Assignment: Within the data that follows, how many lines contain the word "will"? Reply with only the number.

----

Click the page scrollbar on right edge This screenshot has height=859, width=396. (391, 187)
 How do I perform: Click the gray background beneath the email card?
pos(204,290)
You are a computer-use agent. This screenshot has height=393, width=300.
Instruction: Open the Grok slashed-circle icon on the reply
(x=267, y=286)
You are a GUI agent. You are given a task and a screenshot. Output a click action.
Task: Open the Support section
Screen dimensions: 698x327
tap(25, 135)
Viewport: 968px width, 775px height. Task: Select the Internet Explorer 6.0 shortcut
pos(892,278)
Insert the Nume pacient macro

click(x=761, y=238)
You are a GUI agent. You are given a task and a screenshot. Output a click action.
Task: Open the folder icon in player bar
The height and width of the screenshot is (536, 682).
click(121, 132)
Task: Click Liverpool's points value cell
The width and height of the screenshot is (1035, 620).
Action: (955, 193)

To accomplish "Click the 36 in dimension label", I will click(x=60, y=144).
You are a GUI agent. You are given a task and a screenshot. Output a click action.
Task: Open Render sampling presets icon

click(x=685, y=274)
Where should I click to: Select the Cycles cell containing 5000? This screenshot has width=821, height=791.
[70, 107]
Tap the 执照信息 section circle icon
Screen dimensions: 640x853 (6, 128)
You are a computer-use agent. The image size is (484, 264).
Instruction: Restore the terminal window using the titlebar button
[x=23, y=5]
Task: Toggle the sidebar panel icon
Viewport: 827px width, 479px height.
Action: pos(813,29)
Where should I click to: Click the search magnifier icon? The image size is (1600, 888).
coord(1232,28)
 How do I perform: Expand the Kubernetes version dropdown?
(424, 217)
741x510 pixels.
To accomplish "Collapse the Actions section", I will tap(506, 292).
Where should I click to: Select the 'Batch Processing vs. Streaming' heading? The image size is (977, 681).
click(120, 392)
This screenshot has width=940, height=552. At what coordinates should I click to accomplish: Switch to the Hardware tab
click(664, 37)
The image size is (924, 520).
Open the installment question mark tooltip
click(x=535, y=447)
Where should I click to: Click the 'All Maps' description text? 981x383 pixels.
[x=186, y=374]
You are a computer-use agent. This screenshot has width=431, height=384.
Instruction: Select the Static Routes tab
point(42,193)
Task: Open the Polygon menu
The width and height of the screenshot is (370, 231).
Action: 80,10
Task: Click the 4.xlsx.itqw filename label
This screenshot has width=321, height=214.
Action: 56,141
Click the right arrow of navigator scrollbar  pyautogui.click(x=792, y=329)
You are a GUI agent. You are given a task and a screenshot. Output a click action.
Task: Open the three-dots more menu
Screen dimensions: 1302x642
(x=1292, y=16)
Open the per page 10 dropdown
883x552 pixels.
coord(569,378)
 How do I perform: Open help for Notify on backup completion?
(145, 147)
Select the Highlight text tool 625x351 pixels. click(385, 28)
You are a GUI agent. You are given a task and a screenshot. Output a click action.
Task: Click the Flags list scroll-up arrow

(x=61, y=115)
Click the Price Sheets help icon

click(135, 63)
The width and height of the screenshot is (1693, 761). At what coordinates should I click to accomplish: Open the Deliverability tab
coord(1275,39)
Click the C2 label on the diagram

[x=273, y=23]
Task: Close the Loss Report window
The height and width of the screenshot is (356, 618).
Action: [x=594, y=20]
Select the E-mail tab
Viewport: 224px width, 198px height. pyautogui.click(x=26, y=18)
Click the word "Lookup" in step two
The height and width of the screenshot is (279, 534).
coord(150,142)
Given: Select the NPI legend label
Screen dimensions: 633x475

----

Result of the exercise: 2